The anterior compartment muscles are subdivided into a superficial group attaching in part to the medial epicondyle of the humerus, and a deep group attaching in part to the radius, ulna and interosseous membrane. The palmar aponeurosis (deep fascia) has distinct longitudinally, transversely and vertically oriented fibrous bands overlying the soft tissue structures. A common synovial sheath is deep to the palmar aponeurosis and is continuous with the digital synovial sheaths of the thumb and 5th finger. The 2nd, 3rd and 4th fingers have independent synovial sheaths. The digital synovial sheaths are covered by fibrous flexor sheaths. The intrinsic muscles of the hand are organized into three ( thenar, hypothenar and interosseous) compartments.

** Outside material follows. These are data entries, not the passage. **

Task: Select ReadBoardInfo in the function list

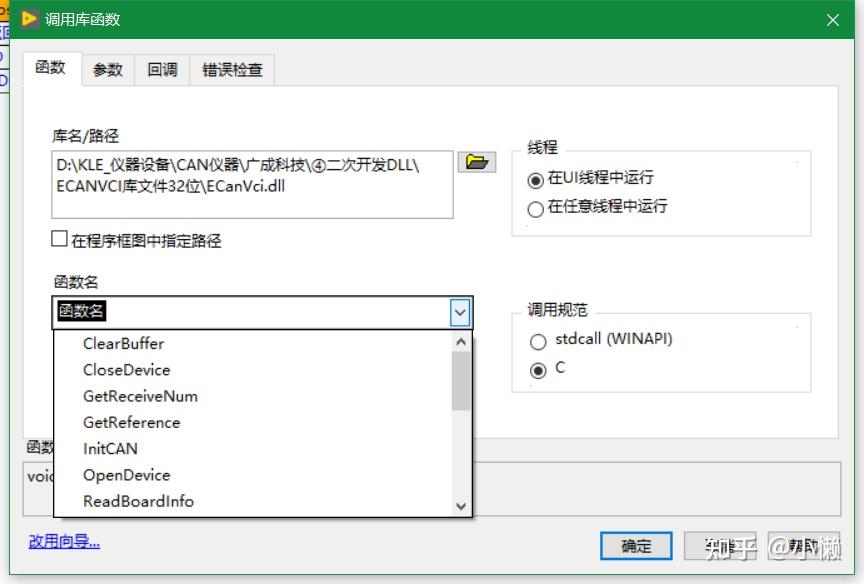Action: tap(139, 501)
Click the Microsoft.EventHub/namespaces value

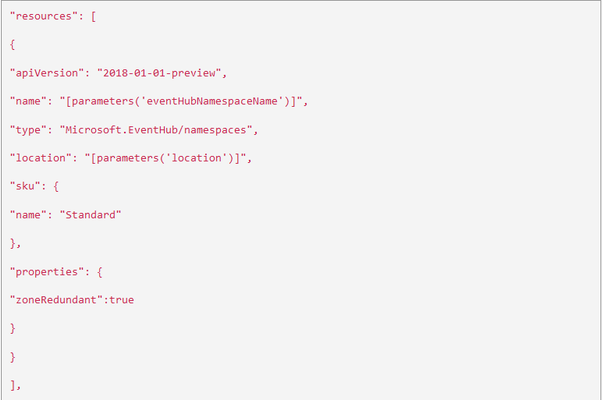pos(156,130)
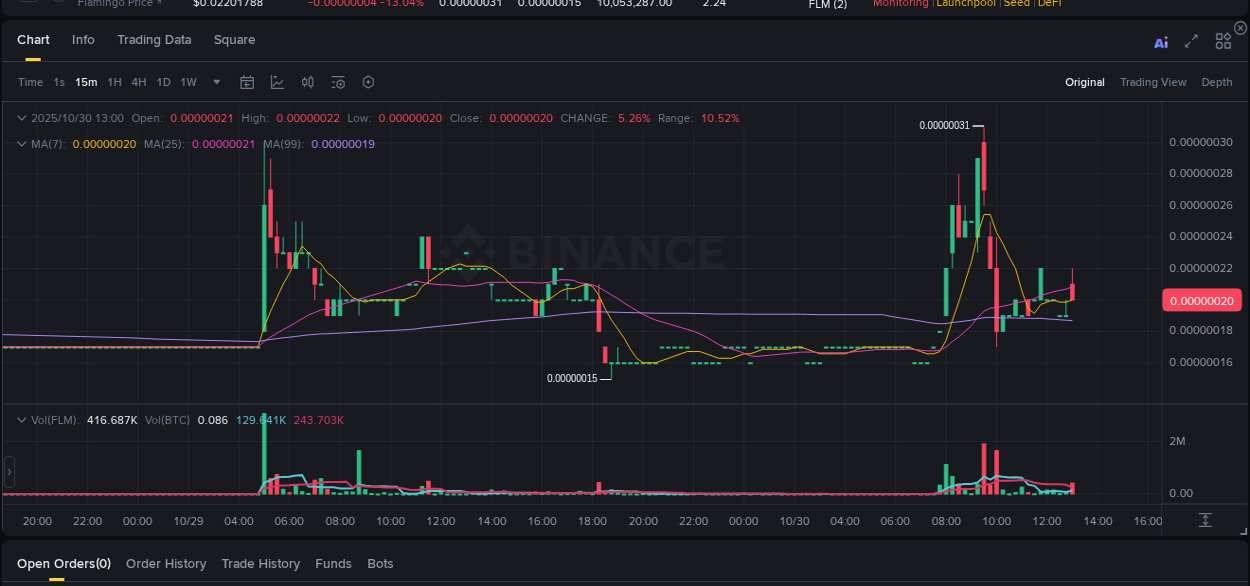The image size is (1250, 586).
Task: Open the extra timeframes dropdown arrow
Action: pos(216,84)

The flexor retinaculum is a strong, fibrous thickening of the anterior antebrachial fascia at the wrist. It splits into superficial and deep laminae. The ulnar artery and nerve pass between the two laminae ( Guyon's canal) adjacent to the hamulus. The deep lamina splits laterally to form a tunnel for the flexor carpi radialis tendon. The remaining flexor tendons (flexor digitorum superficialis, flexor digitorum profundus and flexor pollicus longus) and median nerve pass deep to the flexor retinaculum (transverse carpal ligament) as they traverse the carpal tunnel.
Muscles
The muscles of the anterior compartment of the forearm are active in pronation, flexion and pronation of the forearm ( pronator teres), flexion ( flexor carpi radialis, flexor carpi ulnaris, flexor digitorum superficialis and flexor digitorum profundus), abduction (flexor carpi radialis) and adduction (flexor carpi ulnaris) of the wrist, flexion of the 1st digit ( flexor pollicis longus) and flexion of the 2nd – 5th digits (flexor digitorum superficialis and flexor digitorum profundus). Thenar muscles are active in flexion (flexor pollicis brevis), abduction (abductor pollicis brevis), adduction ( adductor pollicis) and opposition ( opponens pollicis) of the 1st digit. Hypothenar muscles are active in flexion ( flexor digiti minimi brevis), abduction ( abductor digiti minimi) and opposition ( opponens digiti minimi) of the 5th digit. The interosseous compartment muscles are active in metacarpal – phalangeal flexion ( dorsal and palmar interosseous), interphalangeal extension (dorsal and palmar interosseous), abduction (dorsal interosseous) and adduction (palmar interosseous) of the 2nd – 5th digits.
Innervation
The median and ulnar nerves innervate the muscles of the anterior compartment of the forearm. The recurrent branch of the median nerve and deep branch of the ulnar nerve innervate the muscles of the thenar compartment of the hand. The deep branch of the ulnar nerve innervates the muscles of the hypothenar and interosseous compartments of the hand.
Blood Supply
Branches of the radial, ulnar and anterior interosseous arteries supply the anterior compartment of the forearm. Branches of the radial artery supply the thenar compartment of the hand. Branches of the superficial palmar arterial arch supply the hypothenar compartment and the 2nd – 5th digits. Branches of the deep palmar arterial arch supply the interosseous compartment of the hand.